= Records =
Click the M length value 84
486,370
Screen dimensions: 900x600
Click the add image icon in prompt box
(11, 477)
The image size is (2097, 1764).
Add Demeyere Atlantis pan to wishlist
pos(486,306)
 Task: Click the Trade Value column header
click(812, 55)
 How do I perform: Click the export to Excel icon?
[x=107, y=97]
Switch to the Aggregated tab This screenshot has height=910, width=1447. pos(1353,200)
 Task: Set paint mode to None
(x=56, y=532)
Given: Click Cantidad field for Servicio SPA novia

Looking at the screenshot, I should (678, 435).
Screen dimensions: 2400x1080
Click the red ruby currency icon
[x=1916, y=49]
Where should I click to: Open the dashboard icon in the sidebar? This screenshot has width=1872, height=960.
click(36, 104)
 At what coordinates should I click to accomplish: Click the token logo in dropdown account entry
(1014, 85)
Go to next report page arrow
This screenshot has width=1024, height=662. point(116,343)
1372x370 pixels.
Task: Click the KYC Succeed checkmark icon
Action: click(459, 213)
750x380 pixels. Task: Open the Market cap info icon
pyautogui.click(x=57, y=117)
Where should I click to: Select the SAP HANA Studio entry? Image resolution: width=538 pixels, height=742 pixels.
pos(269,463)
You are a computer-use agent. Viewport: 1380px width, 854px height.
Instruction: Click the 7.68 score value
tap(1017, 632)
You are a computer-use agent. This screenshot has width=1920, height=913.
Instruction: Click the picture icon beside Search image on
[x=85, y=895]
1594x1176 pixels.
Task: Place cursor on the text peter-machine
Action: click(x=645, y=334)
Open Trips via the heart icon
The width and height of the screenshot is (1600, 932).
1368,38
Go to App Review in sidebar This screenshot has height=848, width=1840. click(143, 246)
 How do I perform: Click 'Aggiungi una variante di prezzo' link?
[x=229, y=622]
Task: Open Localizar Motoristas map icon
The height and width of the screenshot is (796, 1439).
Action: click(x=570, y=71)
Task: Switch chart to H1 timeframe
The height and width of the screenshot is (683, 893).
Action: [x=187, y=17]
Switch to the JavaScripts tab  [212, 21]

= Work order =
Determine how many lines above contain "agent" as a word or string. Give the number alone.

= Expected answer =
2